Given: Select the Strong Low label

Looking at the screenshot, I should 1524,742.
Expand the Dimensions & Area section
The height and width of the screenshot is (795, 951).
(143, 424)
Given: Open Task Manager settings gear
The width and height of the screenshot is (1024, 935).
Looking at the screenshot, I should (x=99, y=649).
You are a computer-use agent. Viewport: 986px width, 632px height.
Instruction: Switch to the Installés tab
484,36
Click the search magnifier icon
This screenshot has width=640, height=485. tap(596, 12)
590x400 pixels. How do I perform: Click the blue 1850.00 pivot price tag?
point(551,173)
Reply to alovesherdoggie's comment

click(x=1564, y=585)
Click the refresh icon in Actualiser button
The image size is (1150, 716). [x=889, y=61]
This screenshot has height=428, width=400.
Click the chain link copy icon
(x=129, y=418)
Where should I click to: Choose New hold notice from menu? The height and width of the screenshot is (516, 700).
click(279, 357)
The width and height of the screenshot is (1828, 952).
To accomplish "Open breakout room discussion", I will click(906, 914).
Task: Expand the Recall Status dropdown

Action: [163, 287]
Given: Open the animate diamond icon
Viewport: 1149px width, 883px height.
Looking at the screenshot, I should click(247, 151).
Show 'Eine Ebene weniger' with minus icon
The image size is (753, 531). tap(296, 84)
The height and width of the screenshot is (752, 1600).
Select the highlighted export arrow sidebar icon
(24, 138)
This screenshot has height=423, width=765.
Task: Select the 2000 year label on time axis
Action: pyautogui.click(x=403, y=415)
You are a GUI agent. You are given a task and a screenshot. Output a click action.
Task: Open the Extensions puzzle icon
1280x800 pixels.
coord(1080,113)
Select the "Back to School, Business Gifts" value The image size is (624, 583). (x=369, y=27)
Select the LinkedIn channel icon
------------------------------------------------
_Task statement_
Give back the listing above exactly as written.

_Worked solution_
Given: Select the Strong Low label

Looking at the screenshot, I should 1524,742.
Expand the Dimensions & Area section
The height and width of the screenshot is (795, 951).
(143, 424)
Given: Open Task Manager settings gear
The width and height of the screenshot is (1024, 935).
Looking at the screenshot, I should (x=99, y=649).
You are a computer-use agent. Viewport: 986px width, 632px height.
Instruction: Switch to the Installés tab
484,36
Click the search magnifier icon
This screenshot has width=640, height=485. tap(596, 12)
590x400 pixels. How do I perform: Click the blue 1850.00 pivot price tag?
point(551,173)
Reply to alovesherdoggie's comment

click(x=1564, y=585)
Click the refresh icon in Actualiser button
The image size is (1150, 716). [x=889, y=61]
This screenshot has height=428, width=400.
Click the chain link copy icon
(x=129, y=418)
Where should I click to: Choose New hold notice from menu? The height and width of the screenshot is (516, 700).
click(279, 357)
The width and height of the screenshot is (1828, 952).
To accomplish "Open breakout room discussion", I will click(906, 914).
Task: Expand the Recall Status dropdown

Action: [163, 287]
Given: Open the animate diamond icon
Viewport: 1149px width, 883px height.
Looking at the screenshot, I should click(247, 151).
Show 'Eine Ebene weniger' with minus icon
The image size is (753, 531). tap(296, 84)
The height and width of the screenshot is (752, 1600).
Select the highlighted export arrow sidebar icon
(24, 138)
This screenshot has height=423, width=765.
Task: Select the 2000 year label on time axis
Action: pyautogui.click(x=403, y=415)
You are a GUI agent. You are given a task and a screenshot. Output a click action.
Task: Open the Extensions puzzle icon
1280x800 pixels.
coord(1080,113)
Select the "Back to School, Business Gifts" value The image size is (624, 583). (x=369, y=27)
Select the LinkedIn channel icon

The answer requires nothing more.